Anyway, despite all these concessions, to the close minded brownie basher - and yes, as much as I hate to say it I suppose that's what I am these days - floods are a royal pain in the arse. Many anglers would settle down to tie some flies in preparation for the next weather window, but despite seeing how that's a good way to keep your mind occupied, it just doesn't do it for me. I'm bad at fly tying, and I only dabble when I'm seriously low on nymphs and streamers. I find that for many experienced tiers, the act of dressing a hook becomes more of a means to itself than an endeavour to catch more fish. To those that enjoy it, fair enough, and I respect the skill and finesse it requires, for it is a trait I can appreciate but will never possess... not with these sausage fingers. Personally though, I'd much rather pay someone else to do a far better job than I would, save myself some time, and get on with the infinitely more important business of showing those pesky trout and grayling who's boss (it's them of course, but sometimes I like to kid myself otherwise when I catch one by fluke). I should probably try harder to be enthusiastic about the tying though, then I wouldn't be at such a loss for what to do at times like this!
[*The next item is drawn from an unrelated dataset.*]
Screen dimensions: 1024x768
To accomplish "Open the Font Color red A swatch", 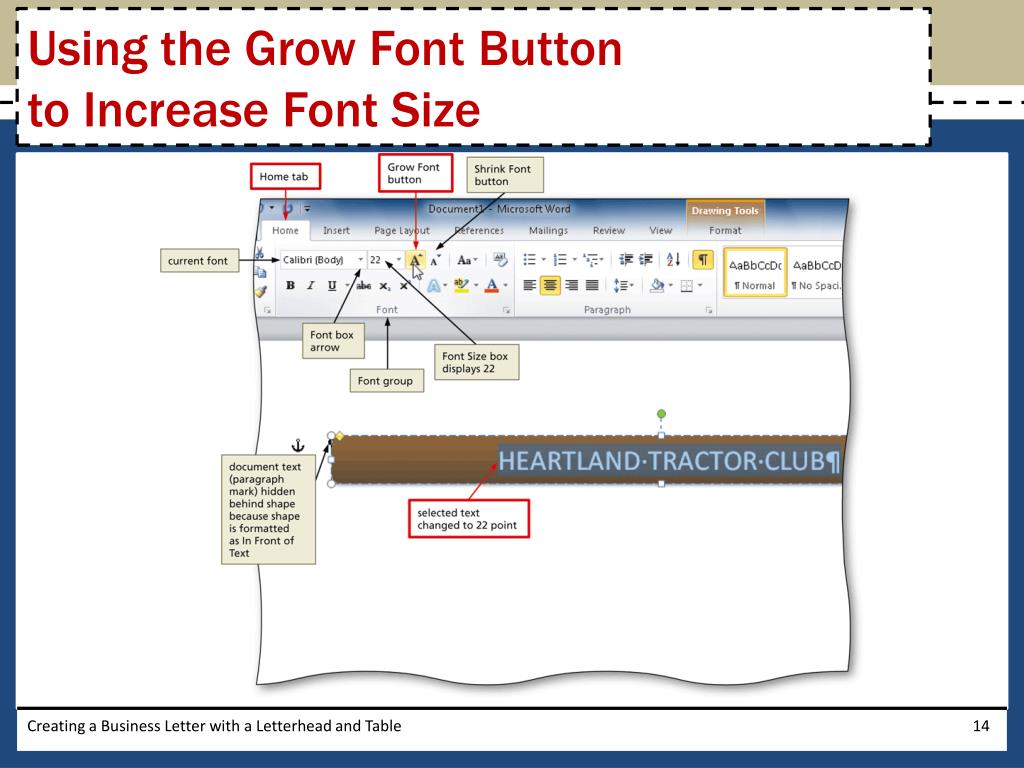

Simple streamers - pretty much my only fly tying venture.

So, how have I been occupying myself? Well, in the same way I always do when there's no fishing on offer. Stupid amounts of press ups, unhealthy amounts of smoking, and scouring the internet for new music to damage my eardrums with. In the process of this, something caught my eye (well, ears) which I wouldn't normally touch with a bargepole, that being the work of a fairly low-key German dubstep producer going by the name of Nilow. Usually, bar a couple of exceptions, I despise this kind of thing which in general brings to mind images of a fax machine being roughly taken from behind by a bull elephant in Musth. Nilow's remixes though give off a much more chilled vibe which clicks with me. The track below in particular pleased me, and is a strong candidate to get slotted into one of my Youtube videos in future I think.
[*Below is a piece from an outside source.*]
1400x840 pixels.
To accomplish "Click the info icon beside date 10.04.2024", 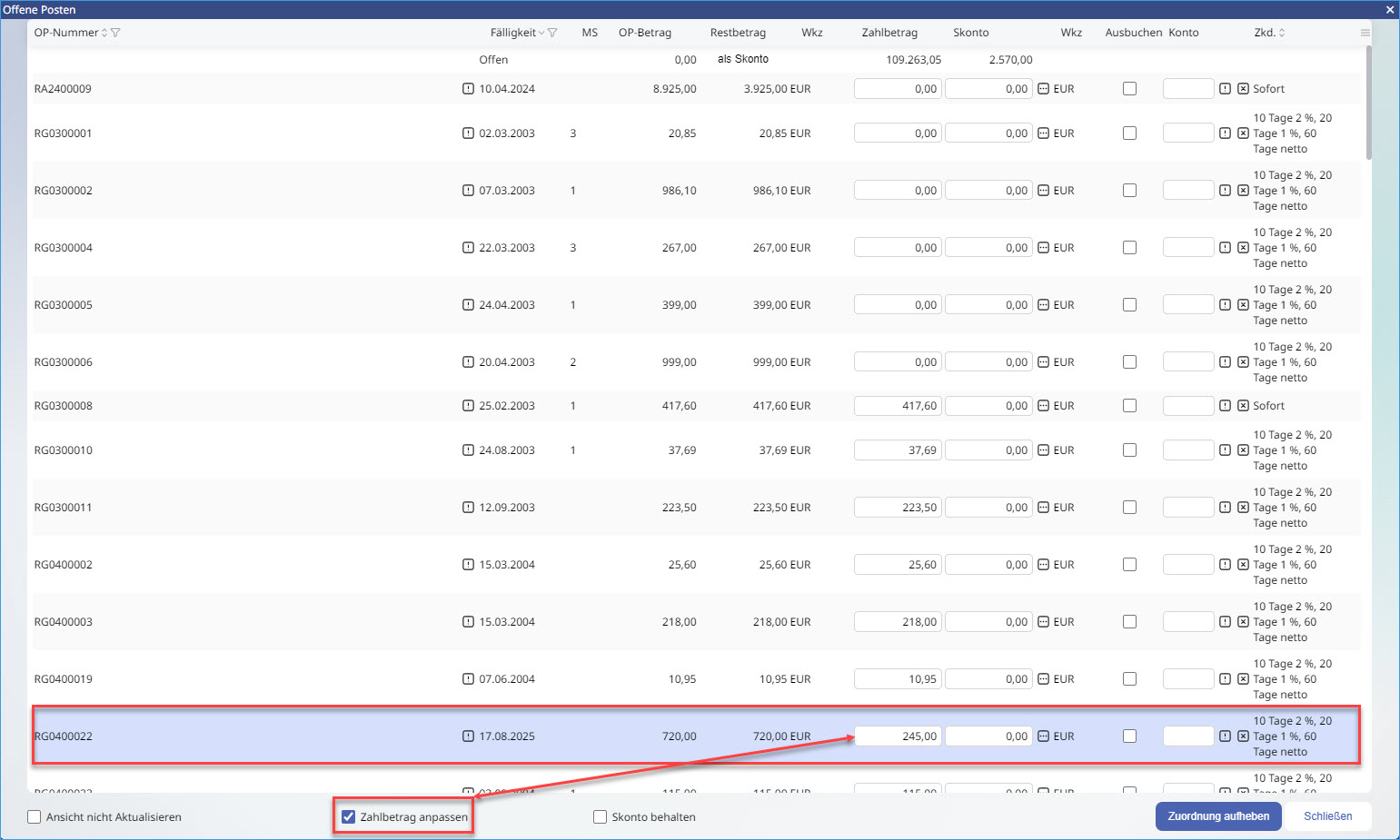I will point(468,89).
Other than that, it's mainly been the usual mixture of hemorrhage inducing hardcore and death metal. Whitechapel's new album in particular has been getting a lot of airtime. If you don't know who they are, the track below explains their whole sound in a nutshell rather eloquently.

If at this point you're still reading and haven't quite switched off, wahey! Time for fishing talk! As I said at the start, with all the water, fly fishing's been a non starter for the majority of this month. The sessions that I have squeezed in I've already blogged about on here. However, I have managed to have a couple of evening sessions on a rather swollen River Wharfe with the worm last week. I've probably been over my thoughts about this often controversial (amongst the snootier members of the fly fishing community at least) method on this blog before, so I don't intend to go into the ins and outs of it today. In short, it's a method I enjoy fishing now and then and the conditions suit, and the rate of deep hookings I find is no different to that when using the fly. As with my fly fishing, the majority of what I catch goes back unharmed.
Morality/tradition/any other bollocks aside, fishing has been tricky even with the worm, as the river has been so high on occasions that it's been hard to find any sheltered areas to fish. Most of the trout I've winkled out have come from deep back eddies under my own bank in the last hour before dark. Rather exciting it's been too, feeling the lead bump around on the bottom, waiting for bites which could be anything from a gentle pluck on the line to an arm wrenching tug on the rod tip. The best fish I've managed came on Thursday night as I worked my way through some calm water beneath a old fallen tree. I flicked the length of line required out into midstream, then carefully guided the bait round until it settled directly under the bank about 10 yards below me. I waited a couple of minutes... nothing. Confident of a take though, I placed my rod in a rest and awaited a result. It didn't take long, as after around five minutes the rod tip jagged round and I found myself connected to a hard fighting brownie which I had to work hard to stop diving into a jungle of snags on a number of occasions. Eventually I managed to coax it thrashing to the surface and over the net - a pristine, solid wild brownie of around a pound and a half. Not a bad fish in anyone's book.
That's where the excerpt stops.